В этот свой приезд в деревню Сергей Тимофеевич навещал уже обе родительские могилы: шесть лет, как умерла мать, в 1833 году, два года, как не стало отца, в 1837 году. Грустно думать, сколь чужими стали родители друг другу в конце своей жизни. Не узнать было матери, когда-то гордой, властной, командовавшей мужем, тихим, покорным; в последний при ее жизни свой приезд в Аксаково Сергей Тимофеевич наслушался от нее жалоб на отца, который благоволил к крепостной женщине Авдотье, наводившей страх на хозяйку. Сергей Тимофеевич решил вмешаться в эту историю, чтобы удалить Авдотью, но мать не соглашалась, боясь неудовольствия мужа, и говорила: «Хорошо тебе, ты уедешь, а я останусь на руках отца вашего! Я слепа и во всем от него завишу». Отец как бы платил ей этим за многолетнее свое послушание и зависимость, и теперь уже мать была в положении униженной. Тяжело было видеть все это.

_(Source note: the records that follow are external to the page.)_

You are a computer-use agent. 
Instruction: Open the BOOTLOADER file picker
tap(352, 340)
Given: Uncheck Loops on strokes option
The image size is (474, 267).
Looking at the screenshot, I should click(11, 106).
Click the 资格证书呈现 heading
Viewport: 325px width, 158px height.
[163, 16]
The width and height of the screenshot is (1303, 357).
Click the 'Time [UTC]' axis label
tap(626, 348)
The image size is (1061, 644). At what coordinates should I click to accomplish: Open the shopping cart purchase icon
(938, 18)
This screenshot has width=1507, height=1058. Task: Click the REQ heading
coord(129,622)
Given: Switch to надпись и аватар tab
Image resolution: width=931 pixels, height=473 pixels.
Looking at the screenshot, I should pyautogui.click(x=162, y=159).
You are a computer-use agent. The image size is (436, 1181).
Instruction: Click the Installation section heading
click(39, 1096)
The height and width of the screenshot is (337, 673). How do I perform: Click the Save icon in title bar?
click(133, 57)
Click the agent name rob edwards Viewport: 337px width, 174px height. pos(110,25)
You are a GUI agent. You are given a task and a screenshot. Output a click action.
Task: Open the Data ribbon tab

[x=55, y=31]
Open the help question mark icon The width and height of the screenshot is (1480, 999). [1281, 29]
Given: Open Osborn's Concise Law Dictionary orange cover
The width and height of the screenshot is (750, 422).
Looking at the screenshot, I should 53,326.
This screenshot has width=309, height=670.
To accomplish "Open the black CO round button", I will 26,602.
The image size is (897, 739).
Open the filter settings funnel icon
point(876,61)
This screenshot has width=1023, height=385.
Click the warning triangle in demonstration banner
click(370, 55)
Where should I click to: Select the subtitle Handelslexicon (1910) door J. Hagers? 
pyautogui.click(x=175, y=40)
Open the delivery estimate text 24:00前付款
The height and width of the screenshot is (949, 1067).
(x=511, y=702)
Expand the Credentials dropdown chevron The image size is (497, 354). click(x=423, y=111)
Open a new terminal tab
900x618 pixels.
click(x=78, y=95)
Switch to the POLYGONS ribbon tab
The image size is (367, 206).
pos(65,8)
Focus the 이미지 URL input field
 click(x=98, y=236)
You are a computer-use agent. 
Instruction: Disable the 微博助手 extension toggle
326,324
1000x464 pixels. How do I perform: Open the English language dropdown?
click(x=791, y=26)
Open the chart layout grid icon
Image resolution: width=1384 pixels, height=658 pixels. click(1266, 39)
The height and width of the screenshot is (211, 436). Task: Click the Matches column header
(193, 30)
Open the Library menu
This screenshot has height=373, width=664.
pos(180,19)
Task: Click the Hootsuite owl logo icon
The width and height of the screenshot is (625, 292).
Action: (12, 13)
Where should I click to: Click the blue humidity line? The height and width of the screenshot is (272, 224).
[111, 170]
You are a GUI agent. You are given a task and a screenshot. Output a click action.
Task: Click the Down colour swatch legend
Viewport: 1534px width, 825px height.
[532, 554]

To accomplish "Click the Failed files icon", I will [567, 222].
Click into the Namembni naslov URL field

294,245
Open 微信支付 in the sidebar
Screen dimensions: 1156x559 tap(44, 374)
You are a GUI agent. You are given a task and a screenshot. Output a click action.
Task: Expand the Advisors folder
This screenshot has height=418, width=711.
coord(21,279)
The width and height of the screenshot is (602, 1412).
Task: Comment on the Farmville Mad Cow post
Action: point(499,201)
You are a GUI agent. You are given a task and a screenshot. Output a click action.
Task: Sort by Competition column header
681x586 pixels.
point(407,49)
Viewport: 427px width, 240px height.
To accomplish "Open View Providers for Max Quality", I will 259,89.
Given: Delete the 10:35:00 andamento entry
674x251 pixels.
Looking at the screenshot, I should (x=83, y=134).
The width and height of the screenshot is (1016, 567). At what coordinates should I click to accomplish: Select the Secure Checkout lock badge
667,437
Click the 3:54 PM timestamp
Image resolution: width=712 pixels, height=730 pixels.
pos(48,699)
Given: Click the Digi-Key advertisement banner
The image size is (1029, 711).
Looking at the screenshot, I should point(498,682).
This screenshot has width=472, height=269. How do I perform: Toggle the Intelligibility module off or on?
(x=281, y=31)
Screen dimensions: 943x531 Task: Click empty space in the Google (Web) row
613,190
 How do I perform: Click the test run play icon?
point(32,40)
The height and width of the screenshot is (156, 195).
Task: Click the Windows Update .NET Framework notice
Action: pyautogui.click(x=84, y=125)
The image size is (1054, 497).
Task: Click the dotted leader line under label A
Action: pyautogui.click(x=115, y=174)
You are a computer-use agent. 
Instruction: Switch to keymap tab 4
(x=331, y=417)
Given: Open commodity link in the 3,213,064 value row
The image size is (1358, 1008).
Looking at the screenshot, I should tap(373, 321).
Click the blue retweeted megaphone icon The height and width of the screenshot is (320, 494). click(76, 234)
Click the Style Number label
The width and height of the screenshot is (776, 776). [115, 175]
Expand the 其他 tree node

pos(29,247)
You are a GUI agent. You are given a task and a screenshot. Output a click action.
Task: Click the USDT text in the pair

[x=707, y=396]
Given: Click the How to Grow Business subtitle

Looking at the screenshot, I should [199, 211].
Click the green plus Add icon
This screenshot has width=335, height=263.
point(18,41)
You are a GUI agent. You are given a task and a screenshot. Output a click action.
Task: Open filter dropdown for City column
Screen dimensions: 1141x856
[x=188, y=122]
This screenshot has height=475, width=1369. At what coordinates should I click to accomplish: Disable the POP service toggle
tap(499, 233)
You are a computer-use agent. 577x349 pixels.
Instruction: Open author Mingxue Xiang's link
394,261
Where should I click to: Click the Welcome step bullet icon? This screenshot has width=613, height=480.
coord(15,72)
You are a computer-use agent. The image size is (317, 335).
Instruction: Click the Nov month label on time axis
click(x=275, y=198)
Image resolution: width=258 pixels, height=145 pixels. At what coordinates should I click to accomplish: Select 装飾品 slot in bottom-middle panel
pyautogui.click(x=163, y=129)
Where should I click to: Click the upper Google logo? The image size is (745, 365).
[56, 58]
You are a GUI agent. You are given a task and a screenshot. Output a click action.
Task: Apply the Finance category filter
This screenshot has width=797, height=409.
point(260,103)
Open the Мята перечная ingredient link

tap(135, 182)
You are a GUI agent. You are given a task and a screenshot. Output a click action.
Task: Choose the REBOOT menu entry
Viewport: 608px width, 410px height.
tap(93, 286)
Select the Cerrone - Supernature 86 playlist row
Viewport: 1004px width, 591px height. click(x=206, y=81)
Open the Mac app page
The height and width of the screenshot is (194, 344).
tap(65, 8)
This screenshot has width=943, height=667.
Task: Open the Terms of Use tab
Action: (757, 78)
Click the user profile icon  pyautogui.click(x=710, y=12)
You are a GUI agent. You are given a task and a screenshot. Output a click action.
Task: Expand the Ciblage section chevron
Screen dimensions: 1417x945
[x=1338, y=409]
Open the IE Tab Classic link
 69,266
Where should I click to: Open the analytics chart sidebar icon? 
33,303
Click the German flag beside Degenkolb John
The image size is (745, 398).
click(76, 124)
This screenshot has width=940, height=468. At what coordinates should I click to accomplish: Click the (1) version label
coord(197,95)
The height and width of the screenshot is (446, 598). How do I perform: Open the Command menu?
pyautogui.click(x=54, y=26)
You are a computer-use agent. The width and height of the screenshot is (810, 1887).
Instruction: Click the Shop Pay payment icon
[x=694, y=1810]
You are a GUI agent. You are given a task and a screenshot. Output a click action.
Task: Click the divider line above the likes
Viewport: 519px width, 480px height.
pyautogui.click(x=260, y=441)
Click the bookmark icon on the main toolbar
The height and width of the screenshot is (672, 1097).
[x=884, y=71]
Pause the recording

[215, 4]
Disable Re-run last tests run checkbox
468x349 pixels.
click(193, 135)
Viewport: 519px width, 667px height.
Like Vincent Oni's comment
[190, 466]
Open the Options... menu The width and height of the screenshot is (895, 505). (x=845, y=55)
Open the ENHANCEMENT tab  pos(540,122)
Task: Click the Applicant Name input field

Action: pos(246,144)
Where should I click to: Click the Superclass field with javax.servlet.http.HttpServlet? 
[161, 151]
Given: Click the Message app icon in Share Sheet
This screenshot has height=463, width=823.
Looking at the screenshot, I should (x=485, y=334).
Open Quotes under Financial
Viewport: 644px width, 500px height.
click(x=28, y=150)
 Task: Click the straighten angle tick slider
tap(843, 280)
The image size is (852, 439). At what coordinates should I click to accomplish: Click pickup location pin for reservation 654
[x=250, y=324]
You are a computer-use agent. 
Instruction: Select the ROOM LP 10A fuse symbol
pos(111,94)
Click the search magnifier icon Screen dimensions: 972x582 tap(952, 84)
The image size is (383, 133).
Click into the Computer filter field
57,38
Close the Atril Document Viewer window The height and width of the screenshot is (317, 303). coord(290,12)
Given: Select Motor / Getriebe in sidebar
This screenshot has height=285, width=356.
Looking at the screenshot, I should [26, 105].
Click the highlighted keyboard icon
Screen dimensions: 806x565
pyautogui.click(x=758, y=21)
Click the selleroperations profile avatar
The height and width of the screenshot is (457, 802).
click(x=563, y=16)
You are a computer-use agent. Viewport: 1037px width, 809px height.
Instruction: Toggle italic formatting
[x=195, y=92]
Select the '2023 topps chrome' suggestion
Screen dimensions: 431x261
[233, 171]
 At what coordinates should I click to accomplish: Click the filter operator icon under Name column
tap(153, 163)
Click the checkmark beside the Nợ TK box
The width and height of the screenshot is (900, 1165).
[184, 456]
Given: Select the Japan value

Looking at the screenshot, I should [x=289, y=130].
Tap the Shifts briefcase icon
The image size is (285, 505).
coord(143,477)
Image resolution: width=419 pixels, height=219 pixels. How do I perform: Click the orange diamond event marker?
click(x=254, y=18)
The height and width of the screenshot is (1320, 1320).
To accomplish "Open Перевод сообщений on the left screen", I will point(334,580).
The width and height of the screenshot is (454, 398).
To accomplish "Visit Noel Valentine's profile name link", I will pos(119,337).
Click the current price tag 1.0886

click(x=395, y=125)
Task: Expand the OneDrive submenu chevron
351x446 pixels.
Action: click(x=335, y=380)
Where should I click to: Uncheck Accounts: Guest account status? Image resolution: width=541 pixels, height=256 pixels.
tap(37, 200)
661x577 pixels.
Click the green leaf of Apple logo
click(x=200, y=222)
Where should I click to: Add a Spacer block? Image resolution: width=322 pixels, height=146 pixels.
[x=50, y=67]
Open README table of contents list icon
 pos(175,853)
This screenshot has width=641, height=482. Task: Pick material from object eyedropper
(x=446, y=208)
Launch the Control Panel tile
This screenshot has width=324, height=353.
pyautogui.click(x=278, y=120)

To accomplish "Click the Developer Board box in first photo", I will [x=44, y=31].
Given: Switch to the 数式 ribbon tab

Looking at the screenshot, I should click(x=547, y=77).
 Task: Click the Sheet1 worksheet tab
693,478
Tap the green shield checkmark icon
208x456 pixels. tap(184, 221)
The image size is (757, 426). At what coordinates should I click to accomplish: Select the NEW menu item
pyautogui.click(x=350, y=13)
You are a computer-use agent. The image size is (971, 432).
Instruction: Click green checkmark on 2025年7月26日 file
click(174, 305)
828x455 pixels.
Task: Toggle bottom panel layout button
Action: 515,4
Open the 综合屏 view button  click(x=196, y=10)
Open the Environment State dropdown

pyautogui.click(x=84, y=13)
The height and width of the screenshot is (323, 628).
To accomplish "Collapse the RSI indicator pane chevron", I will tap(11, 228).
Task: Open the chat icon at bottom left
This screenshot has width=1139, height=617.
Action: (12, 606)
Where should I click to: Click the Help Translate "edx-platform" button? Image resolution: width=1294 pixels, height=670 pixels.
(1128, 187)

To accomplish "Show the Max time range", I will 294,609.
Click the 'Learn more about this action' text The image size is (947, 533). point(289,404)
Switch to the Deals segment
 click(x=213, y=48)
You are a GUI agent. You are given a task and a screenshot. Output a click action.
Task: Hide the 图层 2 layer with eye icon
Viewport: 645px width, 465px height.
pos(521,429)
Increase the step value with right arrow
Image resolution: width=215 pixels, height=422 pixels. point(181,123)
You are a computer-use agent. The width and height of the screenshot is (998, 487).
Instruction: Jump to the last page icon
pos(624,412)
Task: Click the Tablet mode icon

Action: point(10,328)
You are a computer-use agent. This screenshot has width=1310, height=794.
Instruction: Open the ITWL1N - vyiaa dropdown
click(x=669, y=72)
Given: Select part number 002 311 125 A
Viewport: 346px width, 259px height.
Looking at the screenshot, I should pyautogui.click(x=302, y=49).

После смерти матери Сергей Тимофеевич написал письмо отцу, где горячо сетовал, по откровенности своей натуры, на поведение родителя, приблизившего к себе, вскоре же после кончины жены, Авдотью, тем самым, как писал сын, оскорбляя память покойной и оскорбляя детей. Каким же гневным было ответное письмо отца, чуть ли не проклятием! Но не о сыновнем заступничестве за память покойной матери шла речь в письме отца, а совсем о другом. Гнев отца вызвало то, что старший сын продал своему брату Аркадию Тимофеевичу часть наследства, следовавшую ему после смерти матери. Тимофей Степанович считал, однако, эту часть принадлежащей ему самому, обвиняя сына в «сокровенных изгибах», в ношении «личин» и т. д. Огорченный, изумленный сын отвечал отцу: «Мог ли я когда-нибудь вообразить, чтобы я, сын любящий и почтительный, можно сказать примерный (молю Бога, чтобы дети мои были такими в отношении ко мне), чтобы я получил от вас, милостивый государь батюшка, такоеписьмо, после которого я не должен сметь называть вас любезным батюшкой. Я не сделал пред вами никакой вины, а вы только из милосердия не предаете меня проклятию… это уж слишком тяжело!» Он изложил тогда все объяснения, доказывавшие несправедливость отцовских обвинений, и в заключение писал: «Хотя в поступке моем по истине и по совести нет никакой вины, но не желая смущать души вашей неправедным гневом, желая уничтожить всякий повод к оному, и не желая нести такого позорного и незаслуженного для моего сердца бремени, я пользуюсь предложением брата Аркадия Тимофеевича», который вызвался уладить дело для спокойствия отца и его старшего сына. И еще тогда, при жизни отца, после того неприятного раздора, Сергей Тимофеевич не изменил своего почтительного отношения к нему. Теперь, казалось, все было ясно и светло, страстей земных не стало для матери и для отца, наступило вечное примирение, и они, думал он, благословляют его. Таково уж было свойство его памяти — больше помнить светлое, доброе, а не злое, и обидное, а здесь ведь дело касалось святыни детства — памяти матери и отца, которые в его сознании, несмотря на позднее помрачение отношений, оставались теми же, что и на заре его жизни — добрыми гениями его вступавшей в мир души. Такими, в первозданной своей чистоте, видятся они ему и в его «Семейной хронике».